# What is required
Among the entries below, find every line that contains the string "agent", then copy it.

START Task inputs

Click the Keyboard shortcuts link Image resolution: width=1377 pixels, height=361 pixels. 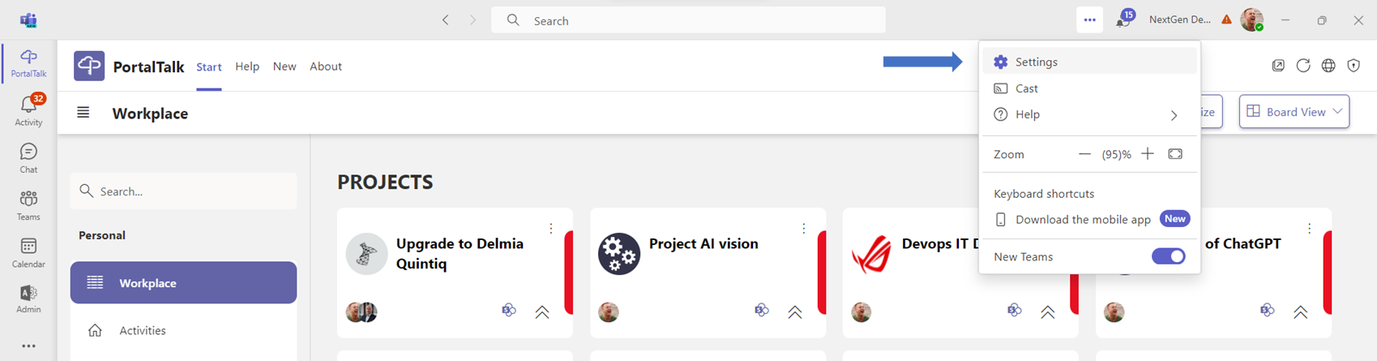[x=1044, y=194]
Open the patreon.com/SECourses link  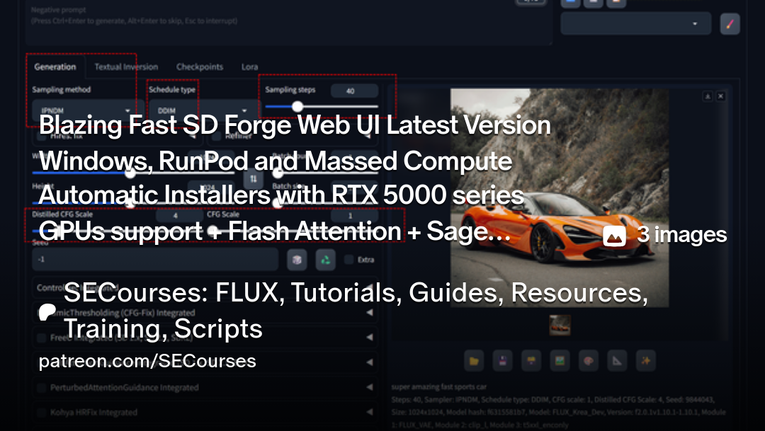(147, 362)
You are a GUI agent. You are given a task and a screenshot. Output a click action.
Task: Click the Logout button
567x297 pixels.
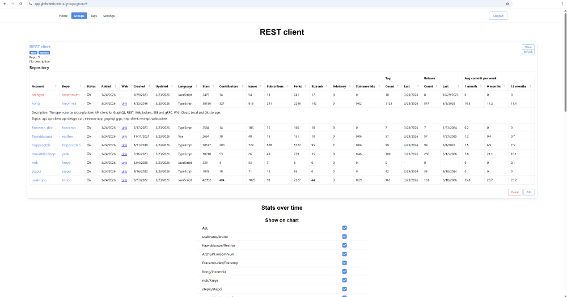(x=498, y=16)

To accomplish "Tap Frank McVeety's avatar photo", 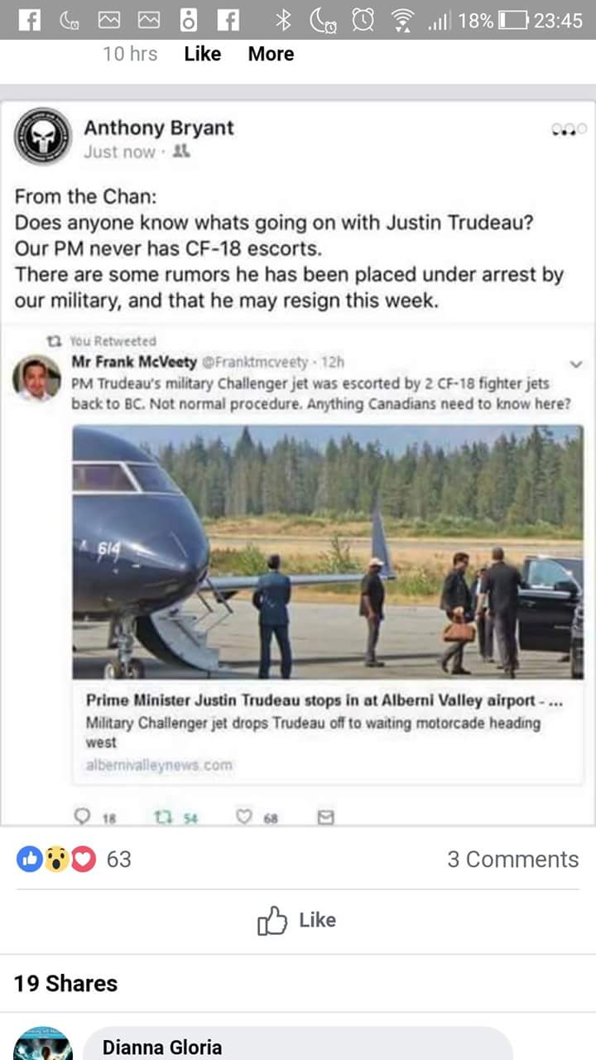I will pos(37,378).
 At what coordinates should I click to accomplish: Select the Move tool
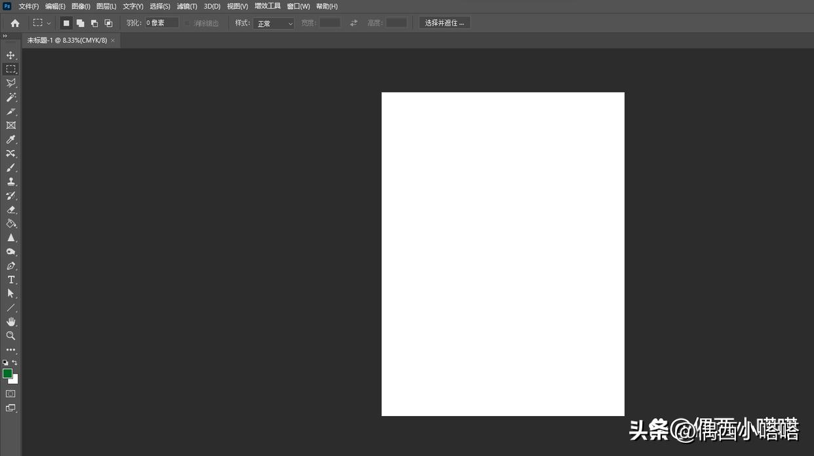pos(10,56)

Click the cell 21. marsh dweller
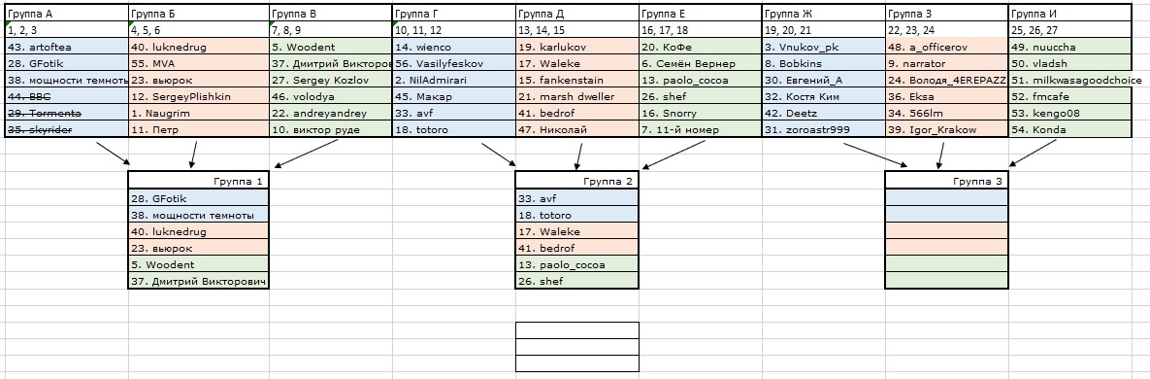tap(577, 96)
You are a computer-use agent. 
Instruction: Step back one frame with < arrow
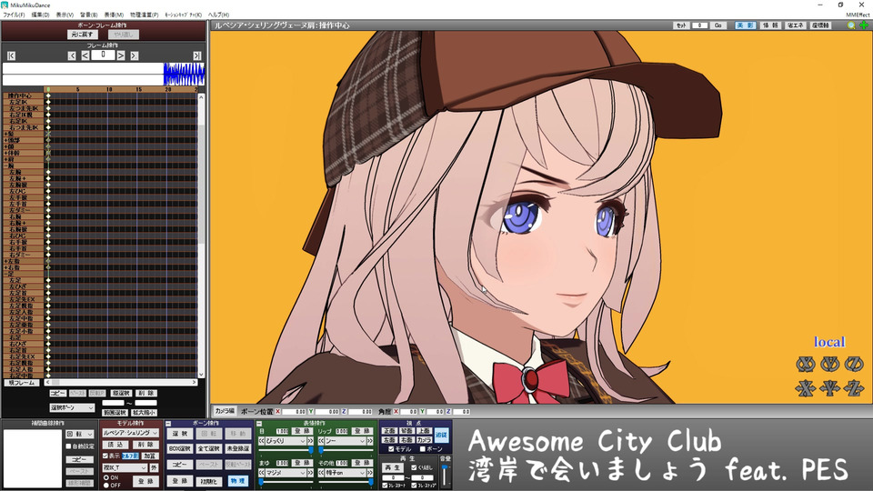click(85, 55)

END Task inputs

# Response to this exercise
You are a GUI agent. You are given a task and a screenshot. Output a click action.
You are a computer-use agent. 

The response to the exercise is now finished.